Quando me coloquei a escrever sobre a pergunta Onde estão os novos espaços e as novas  formas de resistência?, imediatamente me veio a lembrança um alerta de Hannah Arendt: “A educação é a posição em que decidimos se amamos o mundo o bastante para assumir a responsabilidade por ele e, pela mesma razão, salvá-lo da ruína que, a não ser pela renovação, a não ser pela vinda do novo e dos jovens, seria inevitável” (1). Sou uma educadora e vejo o mundo a partir deste lugar do entre: de um lado o passado, de outro o futuro. E quando imagino os novos espaços de resistência neste mundo velho, caquético, que dá sinais de esgotamento e cansaço, recorro à capacidade imaginária de inventar mundos, própria da infância.

A criança é sempre o novo que chega. É corpo e afeto antes de tudo. É movimento e intensidade repleta de forças que as formas tentam enquadrar. Um pensamento sem o esquadrinhamento produzido pela disciplina, pela linguagem, pela casa, pela escola. Quando um novo chega, nós que aqui estamos há mais tempo criamos meios para que ela aprenda o essencial para sobreviver. De algum modo, nós nos modificamos nesta investida de explicar e traduzir o mundo a elas. É um movimento muito bonito e importante para o mundo e todos os seres que aqui vivem.

Creio que as palavras infância e resistência são sinônimas, pois as infâncias produzem um modo de existência que, de tão simples e necessário, não cabem no mundo do capitalismo cognitivo. Atividades como brincar, dormir e sonhar, comer, cantar, sorrir, andar por aí, fazer nada, fazer muita bagunça, preparar bugigangas, bolinhos de barro, passar um tempo olhando para uma planta, para a parede, desenhar… são ações de resistência na atualidade onde se exige produção em praticamente todos os setores da vida humana, e cada vez mais sem limite de idade para começar ou acabar.

Tomo distância daqueles que determinam que uma geração é mais ou menos produtiva que a outra. Ou mesmo que um modo de existência possui mais força do que outro. Pelo contrário, com Soriau, acredito que não há potência de existir maior ou menor, “o tênue vapor levemente róseo no céu azulado da tarde não possui menos existência do que a plenitude sólida e iluminada de uma nuvem esplêndida e perfeita, glória de uma bela tarde” (2).
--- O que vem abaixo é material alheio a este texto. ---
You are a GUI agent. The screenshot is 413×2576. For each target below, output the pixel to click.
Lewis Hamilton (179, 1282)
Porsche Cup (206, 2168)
No caso das infâncias, existe em Soriau um convite para enxergarmos as existências mínimas. Um ponto de vista de um mundo outro, que em geral nós, adultos, não percebemos. Não notamos porque estamos sempre muito ocupados, fazedores de muitas coisas, de muita produtividade, atentos ao mundo exterior, àquilo que nos empurra para coisas grandiosas, numa perspectiva macro.

Trata-se então de uma provocação das infâncias para uma certa redução. Reduzir para fazer ver o que não é perceptível. Talvez nesta empreitada de fazer-nos ver aquilo que está invisível consigamos suspender aquilo que está no campo dos pressupostos evidentes no mundo velho que, como camadas de poeira, nos impedem de enxergar o novo e a renovação.
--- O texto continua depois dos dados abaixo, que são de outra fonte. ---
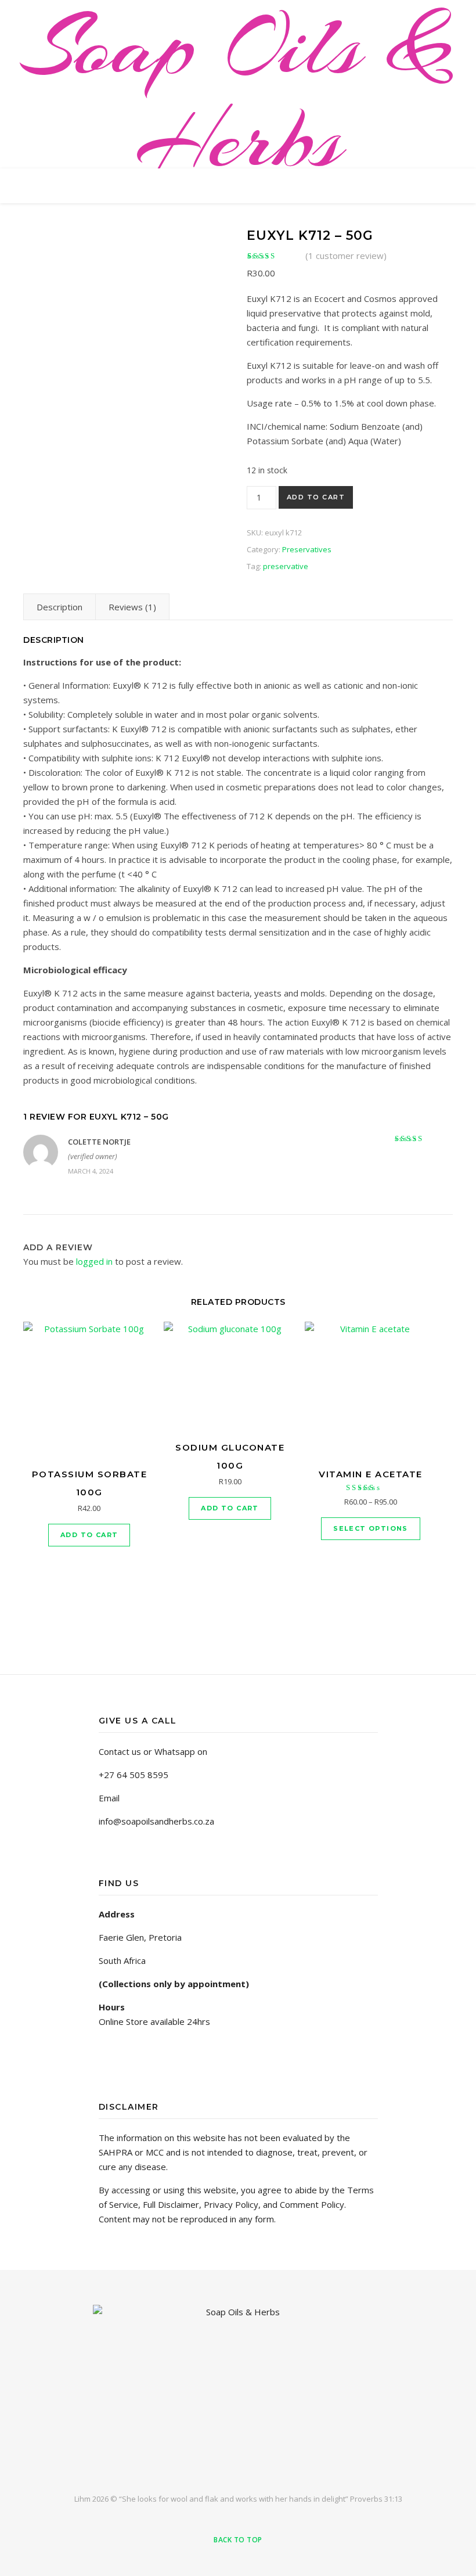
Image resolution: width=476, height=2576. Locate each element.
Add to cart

Aos olhos da criança, um desenho tem mil ações, um bolinho de barro tem cheiro de comida feita na hora! Uma pipa não é apenas um amarrado de varetas, é o próprio corpo dela ali desbicando no azul infinito do céu. Aos olhos dos povos indígenas um rio é muito mais do que um recurso, uma montanha é parente. E vai por aí…
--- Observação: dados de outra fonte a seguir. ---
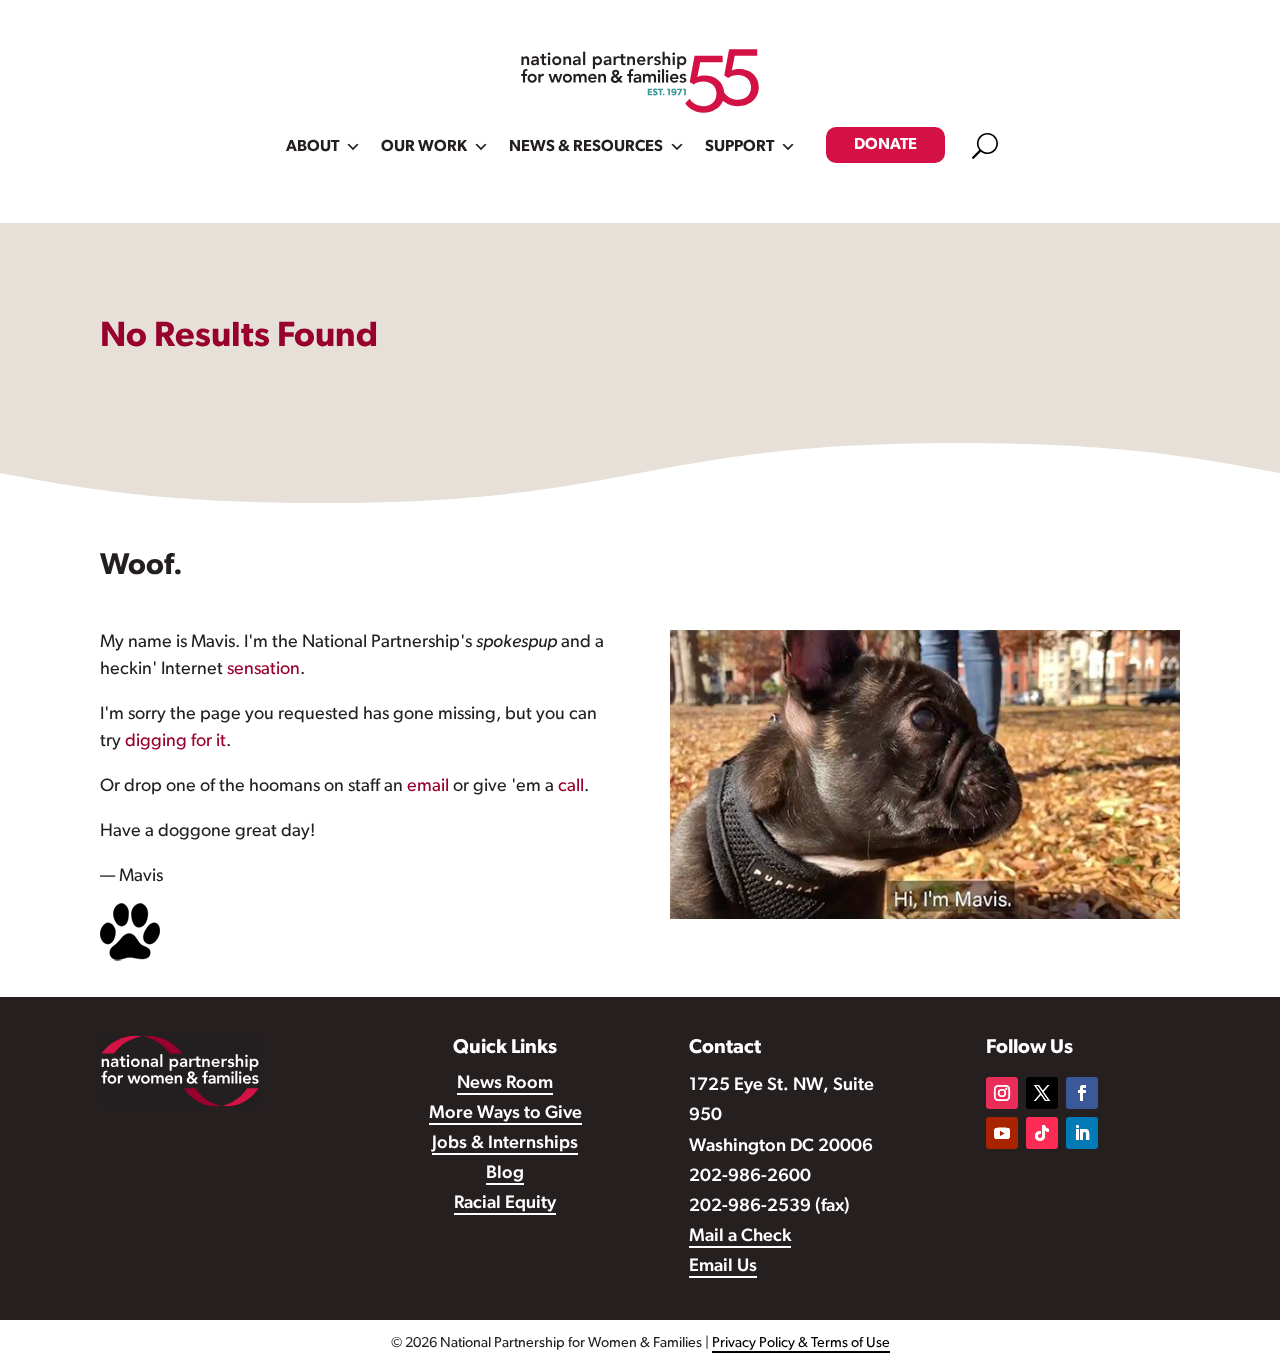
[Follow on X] (1042, 1093)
Que os mais diferentes pontos de vista e os mais diferentes modos de existências nos façam ver, ampliem a nossa capacidade de olhar. Os textos presentes neste Mosaico apresentam um pouco dessa ideia. Pessoas de lugares diferentes, se ocupando de múltiplas lutas, traçam linhas paralelas sobre novos espaços de resistência e, a partir desta pergunta-provocação, buscam elaborar em sua experiência modos de vida e existência inspiradores.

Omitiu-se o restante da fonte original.